While many species have adapted and evolve to cope with the stresses of city life and rapid urbanization, others are not so lucky. Losing their natural habitats to roads, and their lives to dog-attacks and road incidents, koalas are counted among the least adapted animals to urban life leading to their listing as threatened species in three Australian states (Queensland, New South Wales and the Australian Capital Territory), despite their iconic and beloved status. Where residential developments meet koala habitats, the threat is especially high. However, after the Queensland’s Department of Transport and Roads sponsored an urban design initiative to find solutions one of the main reasons of koala deaths, road collisions, a recent evaluation study gives hope to the dwindling marsupial numbers.
Identifying several sites in Brisbane and Redland Bay, where significant koala populations live alongside busy roads, the project sought to prevent koalas from crossing car-laden streets. While there are several existing methods to ensure the safety of animals crossing streets, they need to be built during road construction and not retroactively. Fences were ruled out, as they prevent the free movement of animals and habitat fragmentation can harm the species.
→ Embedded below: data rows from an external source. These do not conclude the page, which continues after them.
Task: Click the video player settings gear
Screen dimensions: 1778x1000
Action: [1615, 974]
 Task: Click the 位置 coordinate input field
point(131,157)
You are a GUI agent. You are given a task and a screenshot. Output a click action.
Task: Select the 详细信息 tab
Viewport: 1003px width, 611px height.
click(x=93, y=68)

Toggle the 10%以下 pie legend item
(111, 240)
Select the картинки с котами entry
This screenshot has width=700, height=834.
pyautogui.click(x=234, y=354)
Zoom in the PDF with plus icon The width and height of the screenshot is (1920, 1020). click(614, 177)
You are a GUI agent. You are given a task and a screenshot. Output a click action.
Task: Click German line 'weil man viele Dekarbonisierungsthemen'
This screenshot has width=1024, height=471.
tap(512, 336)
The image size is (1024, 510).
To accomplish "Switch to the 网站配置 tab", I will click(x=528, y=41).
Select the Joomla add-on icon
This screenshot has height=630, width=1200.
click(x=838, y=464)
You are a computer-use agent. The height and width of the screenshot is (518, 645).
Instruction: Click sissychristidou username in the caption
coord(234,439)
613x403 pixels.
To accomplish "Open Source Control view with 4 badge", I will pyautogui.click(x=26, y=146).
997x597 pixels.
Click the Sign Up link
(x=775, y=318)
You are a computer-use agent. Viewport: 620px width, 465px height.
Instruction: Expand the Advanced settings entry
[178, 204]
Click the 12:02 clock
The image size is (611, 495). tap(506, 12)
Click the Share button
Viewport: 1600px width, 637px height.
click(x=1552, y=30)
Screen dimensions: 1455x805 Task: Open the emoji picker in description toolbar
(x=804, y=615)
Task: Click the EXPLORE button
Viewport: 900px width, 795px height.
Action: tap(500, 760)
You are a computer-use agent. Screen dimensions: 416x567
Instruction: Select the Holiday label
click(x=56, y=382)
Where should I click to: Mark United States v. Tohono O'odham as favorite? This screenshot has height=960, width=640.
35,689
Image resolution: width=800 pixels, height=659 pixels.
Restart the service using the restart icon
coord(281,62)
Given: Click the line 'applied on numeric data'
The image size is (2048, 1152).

Taking advantage of existing infrastructure, the project looked to culverts – sturdy concrete pipes designed to facilitate the flow of water under roads and bridges – and bridge underpasses as a potential route for wild animals. However, most wildlife is reluctant to get wet but the project’s initiators found a simple solution – tiny ledges above the water.
The results from this simple fix were overwhelming. Within weeks, wallabies, possums and goannas had found and used the ledges to cross safely under busy streets, as researchers from the Griffith University found out by monitoring local wildlife. As these animals are inquisitive in nature, the bigger surprise came from the number of koalas – who almost exclusively travel via treetop – which also found the safe subterranean routes and successfully avoided potentially fatal situations on the ground. 130 cute koalas were captured using the ledges and “[t]his was something no koala had ever been required to do before. The simplicity of the structure and the willingness of the koalas to try something new really does offer a glimmer of hope for all. It shows that it is possible to design an urban environment where koalas can learn to coexist with people,” Phys.org explains.